_To do_. Duplicate the material below, starting at the line that contains "Viewport: 1458px width, 725px" and stopping after the line that contains "tap(1332, 109)".

_The records_.
■ ■ ■ ■

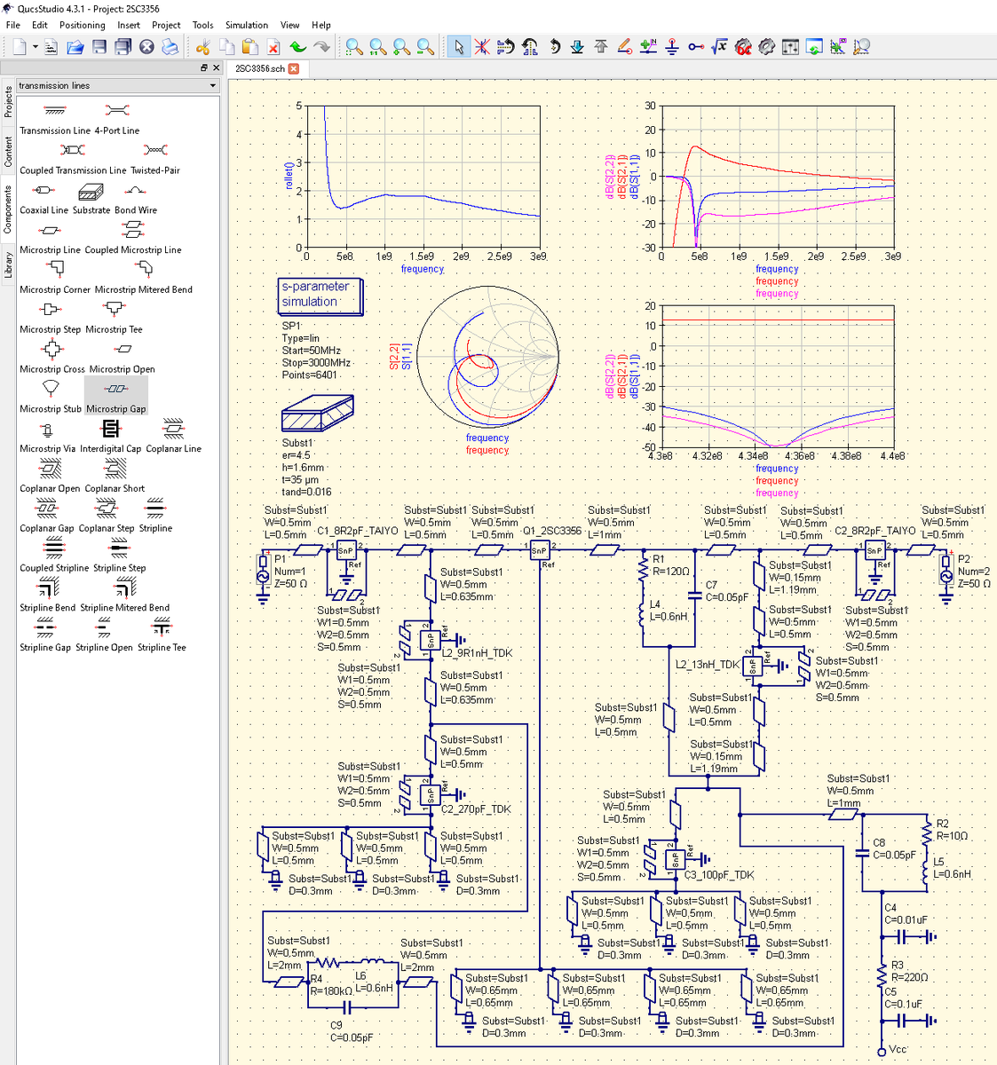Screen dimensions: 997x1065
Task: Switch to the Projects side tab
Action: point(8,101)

■ ■ ■ ■

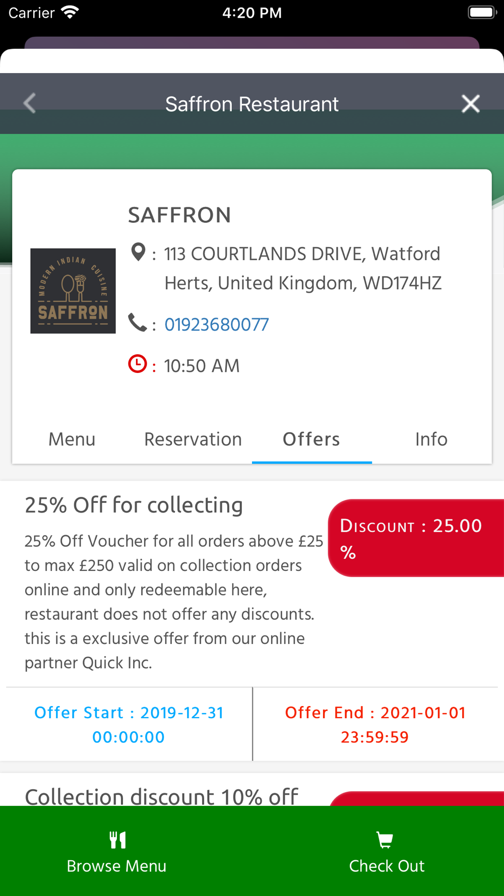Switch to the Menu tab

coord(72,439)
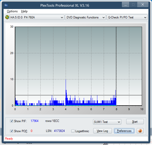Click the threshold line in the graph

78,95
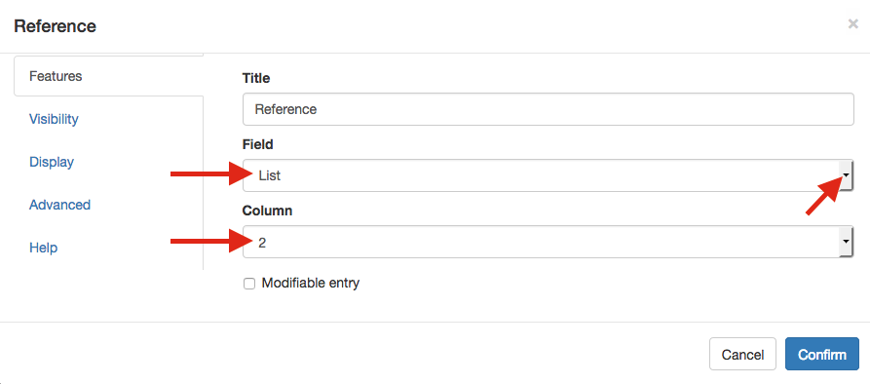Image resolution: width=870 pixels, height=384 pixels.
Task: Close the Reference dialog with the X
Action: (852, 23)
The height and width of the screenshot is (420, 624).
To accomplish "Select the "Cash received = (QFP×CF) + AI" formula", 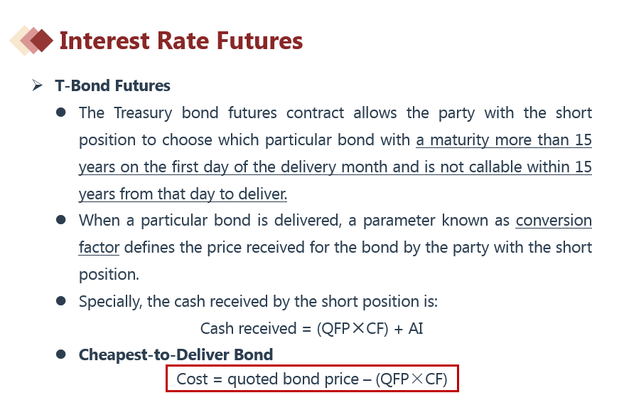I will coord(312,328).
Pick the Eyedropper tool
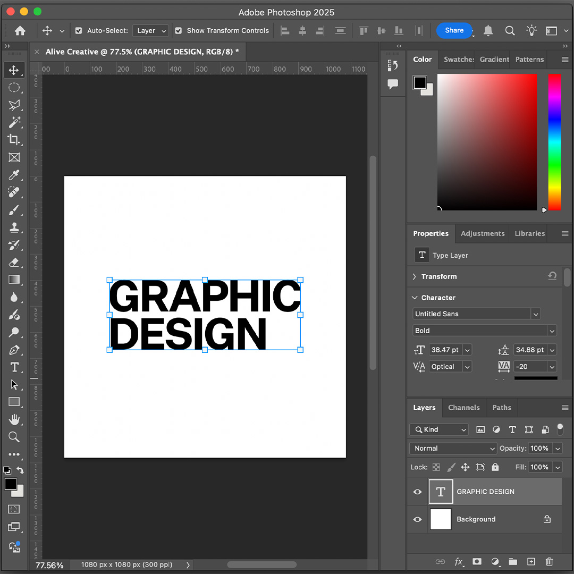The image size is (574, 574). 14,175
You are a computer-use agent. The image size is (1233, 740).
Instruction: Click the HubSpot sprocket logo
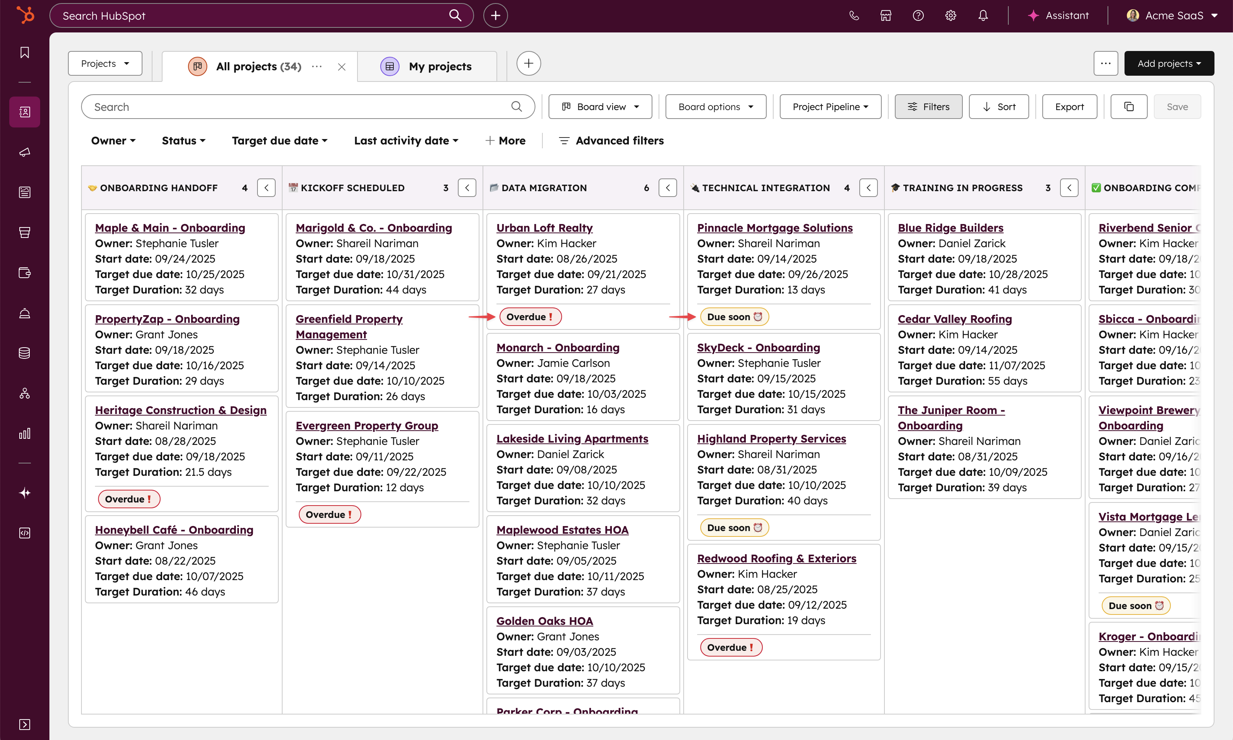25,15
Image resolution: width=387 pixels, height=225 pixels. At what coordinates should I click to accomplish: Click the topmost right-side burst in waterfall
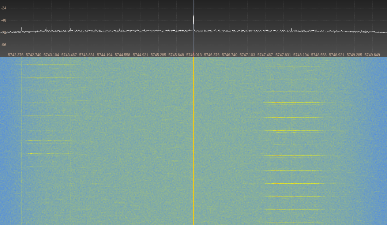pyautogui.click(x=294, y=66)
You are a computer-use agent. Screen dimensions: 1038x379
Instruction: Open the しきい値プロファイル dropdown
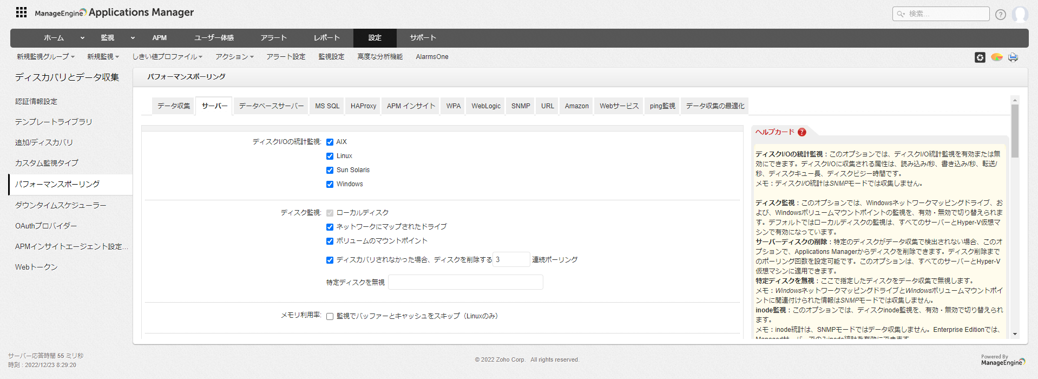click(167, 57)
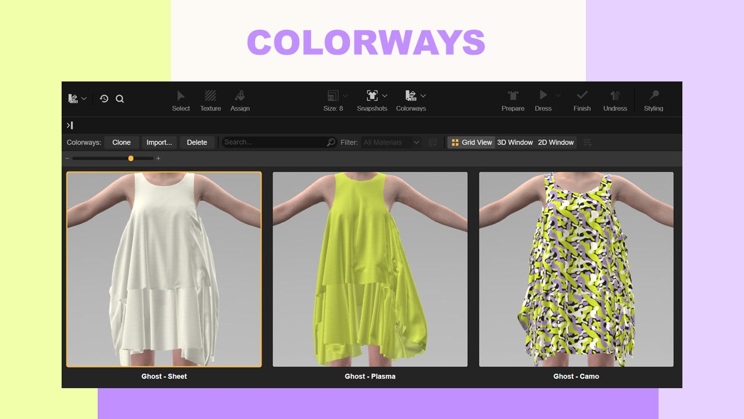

■ ■ ■ ■

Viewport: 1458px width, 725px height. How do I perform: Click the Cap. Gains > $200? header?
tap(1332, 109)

■ ■ ■ ■

_Output for this task_.
Viewport: 1458px width, 725px height. How do I perform: Click the Cap. Gains > $200? header?
tap(1332, 109)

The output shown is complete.